The answer was Lee Renaud himself. After making the necessary arrangements for the care of his Great-uncle Gem, Lee had caught the first train north.

As they taxied across Adron, the busy rush of trucks and cars, the clang and clatter of this factory metropolis, and the loom of skyscrapers furnished a thrill for the visitor—but it was as nothing to the thrill of his first sight of a dirigible.

Captain Bartlot had wirelessed Renaud that an airship, the dirigible Nardak, was to be their mode of travel. But Renaud had not dreamed how immense this ship would be. Even before he saw the monster of the air, the unique building that housed it loomed before his eyes like some magic growth.

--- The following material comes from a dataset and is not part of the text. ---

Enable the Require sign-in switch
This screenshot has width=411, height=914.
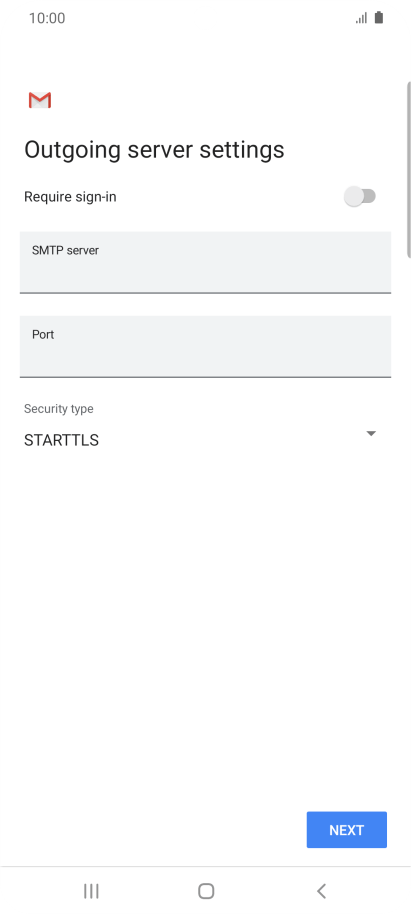pos(360,196)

There it stood—a master structure in dun-colored steel, semi-paraboloid in shape, like a mastodonic egg cut in half lengthwise. A one-story structure eleven hundred feet long, and tall enough to take a twenty-two story skyscraper under its roof, with room to spare!

While their taxi was still some miles from the airport, its enormous bulk dominated its surroundings.

Men in impressive uniforms patrolling outside the building seemed like minute toys in comparison. Small wonder, when the doors behind them weighed six hundred tons each and stood two hundred feet high.

As the two got out of the taxi and came up the paved way, Bartlot motioned to a couple of officials. “Commander Millard, Chief Engineer Goode,” he called out, “here’s another of our staff, second in command at the radio—my friend Renaud.”

“Glad to meet you! Ah—a word with you, Captain?” and Millard, briefly acknowledging the introduction, went aside with Bartlot.

A heated argument ensued. Voices, lowered at first, rose now and then. “A mistake—too young, country bumpkin—risk to expedition.”

Lee had the uncomfortable feeling that he was the subject of discussion.